● Source excerpt:
Tutorial: Photoshop Elements for Photo Transfer Pt 2

January 26, 2017


Welcome to part two of how to use Photoshop Elements to get your vintage photos ready to use for CitraSolv photo transfers. If you are coming in to this process here I highly recommend that you read through part one. Today we’ll work on learning to isolate a figure by selecting it, and a little more about erasing and using the brightness/contrast tools.


Remember the lovely Saharet? This is a copyright free image courtesy of the Library of Congress’ Flickr site. In the last tutorial I mentioned that while there is great contrast here, too much black ink might bleed. Just for kicks, let’s pick Saharet out of her background and use her all by herself. It’s a little painstaking but nothing too difficult.
Step 1 – Select
The main tool that we are going to use is a select tool called the Magnetic Select Tool. You can find it on the bar to the right – something that sort of resembles a lasso. Select that then move up to the tool bar on the top. There is enough of a contrast along the edge of the figure that this tool will work wonderfully well. Click the lasso with the Magnet on it. 


Next move over to Feather and decide how fuzzy you want your edges to be. The larger the number you choose here, the more pixels will be included in a fuzzy line around your image. I think I want the edges to be fairly sharp so I’ll choose 2 pixels and a width of 2px. Anti-aliasing will make pixelated curves appear sharper so it’s a good idea to leave that box checked. Edge contrast makes the dark side of your edge darker and the light edges lighter – again increasing sharpness.
Now use your cursor to slowly go around the edges of the image. You can click as you go to spot glue the line to the more complicated edges. Remember that if your image is a little too small use the Zoom tool. Click to zoom in until you can see your edges clearly.
If you are careful and lucky you can get all the way around your image then double click to close the loop. You should see a flashing dotted line around your image. If your loop disappears entirely click the Undo button (or use Control-Z) to hopefully bring your loop back. Sometimes my fingers get ahead of me and click one too many times and my loop disappears. Yup. The Undo button is my best friend.

● Data section:
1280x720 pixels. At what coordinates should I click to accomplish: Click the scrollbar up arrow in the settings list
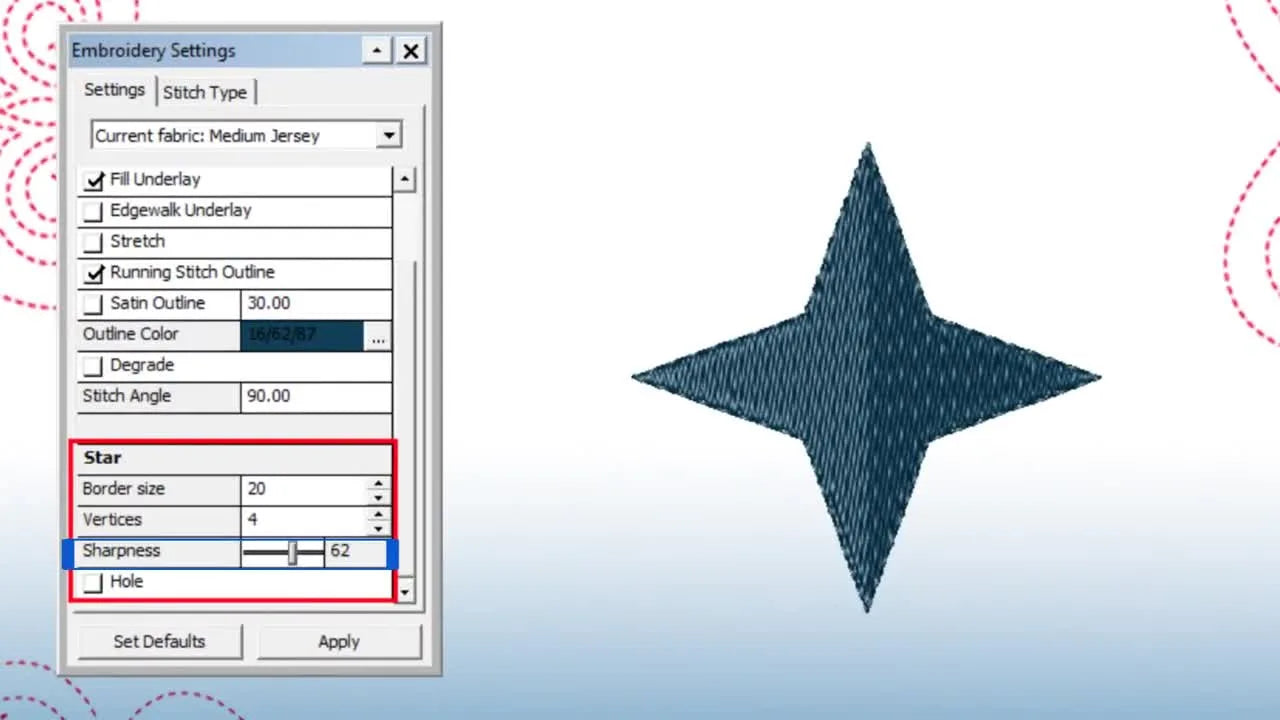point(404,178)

---

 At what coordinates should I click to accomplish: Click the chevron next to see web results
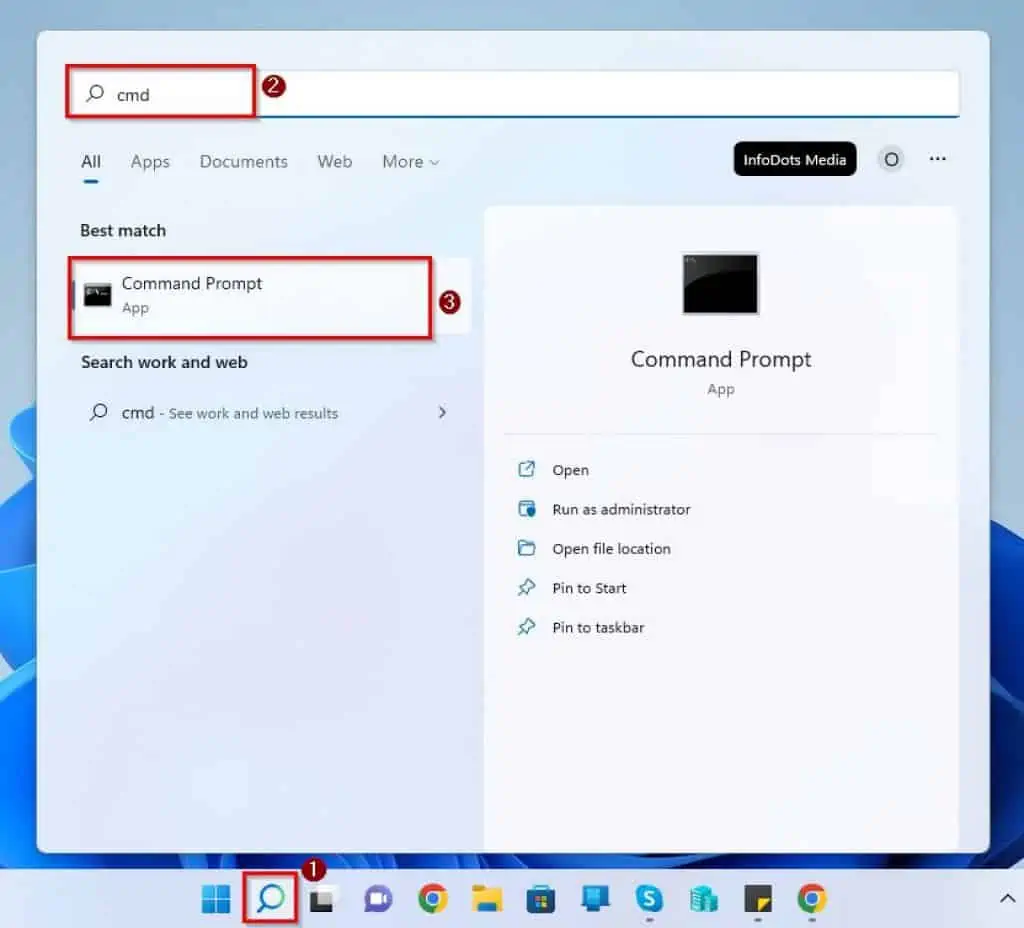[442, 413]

● Direction A: From the Photoshop Elements tutorial, quote the passage starting at "Now use your" and ending at "your edges clearly.".
● Direction B: Translate this sentence from the Photoshop Elements tutorial into Spanish: "Anti-aliasing will make pixelated curves appear sharper so it’s a good idea to leave that box checked."
● Direction C: Write what comes next in the Photoshop Elements tutorial, picking up after its final sentence.

● Task answer A:
Now use your cursor to slowly go around the edges of the image. You can click as you go to spot glue the line to the more complicated edges. Remember that if your image is a little too small use the Zoom tool. Click to zoom in until you can see your edges clearly.

● Task answer B: El suavizado hará que las curvas pixeladas se vean más nítidas, así que es buena idea dejar esa casilla marcada.

● Task answer C:
If you have a mistake here and there it’s not a big problem. Take this little loop for instance. Instead of going back and redoing the entire select process, you can add in that little part to your bigger loop. Hold down the option/alt key while you use the cursor to to loop around that missing part and it will be added to your loop. You should see a little + sign next to the lasso. If you included something that you didn’t want to include you hold down the shift key while you use the curser to trace the part you want to exclude. You’ll see a – sign this time. 
Step 2 – Invert
Now you have a lovely flashing line around your image. Find the Select drop down and choose Inverse (shift-control-I). This will choose everything around your image. You’ll see two flashy dotted lines now. 
Step 3 – Delete
Easy now. Hit the Delete key on your keyboard. The whole background disappears. Cool huh? Now use the Crop tool (see pt. 1) to get rid of all of the extra white space. Finally, go back up to the Select drop down menu and click on Deselect to get rid of all those flashy lines. You can also click Command-D.
Step 4 – Contrast
Now feel free to use the Brightness/Contrast tools we learned in part 1 to punch up the contrast. Keep a balance between dark and light. Or you might like the image just like it is and skip this step altogether. And there you have it.  Miss Saharet all by herself and ready to be transferred.


Stay tuned tomorrow for part 3 and we’ll play around with this same image a little more.  I’ll show you how to play with contrast and keep the background but lighten it up quite a bit – without losing Saharet in the process.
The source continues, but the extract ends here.